=== Try it ===
Copy the line with "Where should I click to: Open" and all lines following it through the last line of the entries, exactly as written.

=== Available records ===

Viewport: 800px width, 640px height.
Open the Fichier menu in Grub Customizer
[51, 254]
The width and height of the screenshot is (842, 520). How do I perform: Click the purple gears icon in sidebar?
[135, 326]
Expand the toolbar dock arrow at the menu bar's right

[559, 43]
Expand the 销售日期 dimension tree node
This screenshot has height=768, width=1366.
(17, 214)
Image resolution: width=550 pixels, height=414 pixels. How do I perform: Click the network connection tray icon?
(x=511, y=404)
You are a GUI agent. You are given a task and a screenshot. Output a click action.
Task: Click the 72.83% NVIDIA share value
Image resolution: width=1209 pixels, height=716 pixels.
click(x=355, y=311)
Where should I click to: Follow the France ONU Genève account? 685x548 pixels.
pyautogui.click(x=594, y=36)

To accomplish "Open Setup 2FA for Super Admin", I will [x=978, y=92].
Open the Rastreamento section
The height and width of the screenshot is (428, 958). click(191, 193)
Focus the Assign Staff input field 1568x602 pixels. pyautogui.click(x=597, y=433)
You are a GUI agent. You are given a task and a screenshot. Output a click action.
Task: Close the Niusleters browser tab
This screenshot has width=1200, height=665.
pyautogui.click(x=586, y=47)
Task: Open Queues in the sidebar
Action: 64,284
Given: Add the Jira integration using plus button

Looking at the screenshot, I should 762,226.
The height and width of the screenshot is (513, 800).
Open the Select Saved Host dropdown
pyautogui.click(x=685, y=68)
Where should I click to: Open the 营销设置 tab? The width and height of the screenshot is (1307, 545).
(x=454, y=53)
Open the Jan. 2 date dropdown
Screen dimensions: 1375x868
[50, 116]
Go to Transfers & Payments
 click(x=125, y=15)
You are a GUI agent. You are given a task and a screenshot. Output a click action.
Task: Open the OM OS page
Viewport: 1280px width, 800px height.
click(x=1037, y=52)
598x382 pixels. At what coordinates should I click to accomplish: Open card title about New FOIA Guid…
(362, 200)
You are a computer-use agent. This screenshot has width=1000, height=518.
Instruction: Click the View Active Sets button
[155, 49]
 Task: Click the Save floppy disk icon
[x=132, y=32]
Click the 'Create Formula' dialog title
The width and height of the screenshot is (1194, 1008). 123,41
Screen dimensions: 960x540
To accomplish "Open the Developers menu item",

===

=== Response to this task ===
Where should I click to: Open the 营销设置 tab? The width and height of the screenshot is (1307, 545).
(x=454, y=53)
Open the Jan. 2 date dropdown
Screen dimensions: 1375x868
[50, 116]
Go to Transfers & Payments
 click(x=125, y=15)
You are a GUI agent. You are given a task and a screenshot. Output a click action.
Task: Open the OM OS page
Viewport: 1280px width, 800px height.
click(x=1037, y=52)
598x382 pixels. At what coordinates should I click to accomplish: Open card title about New FOIA Guid…
(362, 200)
You are a computer-use agent. This screenshot has width=1000, height=518.
Instruction: Click the View Active Sets button
[155, 49]
 Task: Click the Save floppy disk icon
[x=132, y=32]
Click the 'Create Formula' dialog title
The width and height of the screenshot is (1194, 1008). 123,41
Screen dimensions: 960x540
To accomplish "Open the Developers menu item",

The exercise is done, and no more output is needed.